Berbicara tentang Musyahadah maka kita berbicara tentang pengetahuan puncak sufi yang didapat tidak lagi melalui logika atau indera, namun ia didapat melalui mata hati yang disebut dengan bashirah, sedang pengetahuan para sufi adalah pengetahuan ilham dari Allah.
Menurut Abdul Halim Mahmud, mata hati (bashirah) itu hanya bisa berfungsi kalau telah mencapai kebersihan rohani dan kebeningan jiwa hingga terang seterangmya mencapai Cahaya Ilahi. Maka tingkat pengetahuan sufi adalah tingkat kedua setelah Nubuwwah Nabi. Untuk mencapainya harus melalui maqomat dan ahwal dimana maqomat merupakan jalan bertingkat yang terus menerus diusahakan, sedang ahwal adalah keadaan pemantapan rohani yang menyejukkan dan menyegarkan yang diberikan dalam Rahmat Rabbani.
Pedoman perjalanan sufi tidak lain adalah Rasulullah sendiri. Untuk itu diperlukan syarat-syarat. Syarat pertama harus harapan penuh kepada Allah, kedua harapan akan berjumpa dengan hari akhir, dan ketiga selalu dzikir kepada Allah. Dengan persyaratan itu seseorang telah mulai memasuki pintu menuju Tuhan dan mulailah tumbuh tekad untuk tegar menuju Tuhan dan memperbanyak tobat bila terjadi alpa atau lupa.
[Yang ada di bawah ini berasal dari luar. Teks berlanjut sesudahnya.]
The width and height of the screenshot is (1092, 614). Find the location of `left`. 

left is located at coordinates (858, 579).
Apabila tobat telah benar akan menumbuhkan wara’ yaitu meninggalkan segala bentuk syubhat dan hal itu akan mengantarkan kepada kedudukan zuhud, suatu kehidupan sederhana dalam segala hal, dan kedudukan ini menyampaikan lagi kepada kedudukan berikutnya yaitu tawakkal. Tawakkal adalah memberikan dan mempasrahkan segala hasil usaha karena kecintaan kepada-Nya. Dengan itu kecintaan mulai tumbuh dan semakin kuat dan pendorong segala usaha dan tingkah laku itu sesuai dengan kehendak yang dicintai. Apapun yang dikehendaki yang dicinta akan dilaksanakan dengan patuh dan penuh Ridha. Ridha merupakan maqam akhir menuju Tuhan.
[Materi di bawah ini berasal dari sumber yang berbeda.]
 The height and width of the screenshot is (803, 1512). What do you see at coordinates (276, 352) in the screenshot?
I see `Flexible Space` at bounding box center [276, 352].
Adalah amat mengesankan apa yang menjadi jalan tasawuf Abdul Halim Mahmud tersebut dan hal itu juga di tunjukkan dalam perjalanan hidupnya sebagai seorang sufi dan sarjana yang disegani. Kepribadian sufi yang luhur, disamping memiliki jalan tasawuf itu ia juga mampu menampilkan keunggulan spiritual islam ditengah kancah materialisme abad XX, hingga menimbulkan optimisme dan harapan-harapan baru.
Abdul Halim Mahmud dikenal dikalangan ulama dengan syaikhul akbar, dikalangan masyarakat dikenal dengan al imam, dan dikalangan sufi digelari dengan abul ‘Arifin. Bapak para sufi ini wafat pada tahun 1978 dengan diantar oleh ulama, pejabat, dan kaum muslimin yang melimpah ruah ditempat pemakamannya yang khusus untuk para ulama. Lahu al Fatihah .........
Sumber : Ajaran dan Teladan Para Sufi, Drs. H.M. Laily Mansur, LPH,
Penerbit Srigunting edisi 1 cetakan ke 3, januari 2002
Sebagaimana kebanyakan sarjana mesir yang tamat di luar negeri, setelah pulang ia tidak lagi memakai jubah dan surban sebagaimana biasanya ulama al Azhar, namun ia memakai pantolan lengkap dengan dasi dan rambut tersisir rapi, tetapi keadaan itu tidak berlangsung lama, sampai ia pada suatu malam bermimpi bertemu ayahnya yang sudah meninggal dan dalam mimpi itu ia diminta ayahnya untuk meninggalkan pantolannya dan menggantinya dengan lazimnya pakaian ulama al Azhar. Sejak itu ia mulai memakai jubah dan sorban dan sejak itu pula keruhaniannya mulai berubah, mulai menukik kedalam lautan hakikat.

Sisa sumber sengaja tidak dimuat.